▶ What you will do
Scan the lines below and report each one containing "Privacy" by copying it.

▶ Record excerpts
────────

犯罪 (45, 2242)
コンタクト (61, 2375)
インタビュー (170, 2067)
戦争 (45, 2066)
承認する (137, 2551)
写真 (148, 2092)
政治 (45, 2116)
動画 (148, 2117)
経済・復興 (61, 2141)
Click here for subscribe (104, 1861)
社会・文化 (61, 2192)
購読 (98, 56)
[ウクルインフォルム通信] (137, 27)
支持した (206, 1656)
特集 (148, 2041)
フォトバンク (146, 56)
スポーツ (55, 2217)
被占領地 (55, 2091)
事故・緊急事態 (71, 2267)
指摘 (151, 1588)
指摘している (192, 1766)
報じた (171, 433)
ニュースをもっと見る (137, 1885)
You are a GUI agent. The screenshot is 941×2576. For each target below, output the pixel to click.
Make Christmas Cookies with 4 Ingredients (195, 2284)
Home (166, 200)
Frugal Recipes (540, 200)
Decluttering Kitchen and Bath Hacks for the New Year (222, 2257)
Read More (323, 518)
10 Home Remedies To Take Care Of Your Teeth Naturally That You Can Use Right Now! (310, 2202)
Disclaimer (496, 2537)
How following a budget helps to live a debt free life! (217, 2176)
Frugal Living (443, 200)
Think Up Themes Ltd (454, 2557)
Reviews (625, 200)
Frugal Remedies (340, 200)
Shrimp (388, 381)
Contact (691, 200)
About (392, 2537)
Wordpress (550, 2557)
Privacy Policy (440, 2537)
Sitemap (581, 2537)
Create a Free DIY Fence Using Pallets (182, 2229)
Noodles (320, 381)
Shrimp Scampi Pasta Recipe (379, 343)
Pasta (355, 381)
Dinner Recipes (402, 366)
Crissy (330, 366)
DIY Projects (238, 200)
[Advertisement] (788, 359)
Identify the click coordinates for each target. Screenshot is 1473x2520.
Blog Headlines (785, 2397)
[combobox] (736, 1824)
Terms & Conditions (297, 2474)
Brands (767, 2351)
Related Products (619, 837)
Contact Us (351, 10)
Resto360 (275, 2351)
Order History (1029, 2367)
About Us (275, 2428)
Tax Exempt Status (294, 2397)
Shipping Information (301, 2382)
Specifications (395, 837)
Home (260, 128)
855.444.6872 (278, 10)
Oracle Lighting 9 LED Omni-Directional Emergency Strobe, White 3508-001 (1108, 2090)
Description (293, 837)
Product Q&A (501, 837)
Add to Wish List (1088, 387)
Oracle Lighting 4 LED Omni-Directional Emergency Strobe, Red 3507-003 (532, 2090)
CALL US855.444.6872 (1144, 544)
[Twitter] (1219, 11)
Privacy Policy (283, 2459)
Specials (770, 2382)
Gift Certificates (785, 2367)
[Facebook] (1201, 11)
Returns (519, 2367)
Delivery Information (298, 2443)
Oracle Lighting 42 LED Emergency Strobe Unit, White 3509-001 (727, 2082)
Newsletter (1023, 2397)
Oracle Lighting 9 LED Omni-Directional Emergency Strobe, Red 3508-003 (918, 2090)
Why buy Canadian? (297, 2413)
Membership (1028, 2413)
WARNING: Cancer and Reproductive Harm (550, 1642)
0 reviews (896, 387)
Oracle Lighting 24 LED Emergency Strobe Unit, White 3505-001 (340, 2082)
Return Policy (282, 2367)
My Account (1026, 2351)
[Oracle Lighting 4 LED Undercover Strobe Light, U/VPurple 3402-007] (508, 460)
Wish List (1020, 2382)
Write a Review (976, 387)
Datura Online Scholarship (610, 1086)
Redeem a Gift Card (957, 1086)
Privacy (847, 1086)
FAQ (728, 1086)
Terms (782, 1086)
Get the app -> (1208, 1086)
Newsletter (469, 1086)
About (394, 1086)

────────

▶ Written answer
Privacy Policy (440, 2537)
Privacy Policy (283, 2459)
Privacy (847, 1086)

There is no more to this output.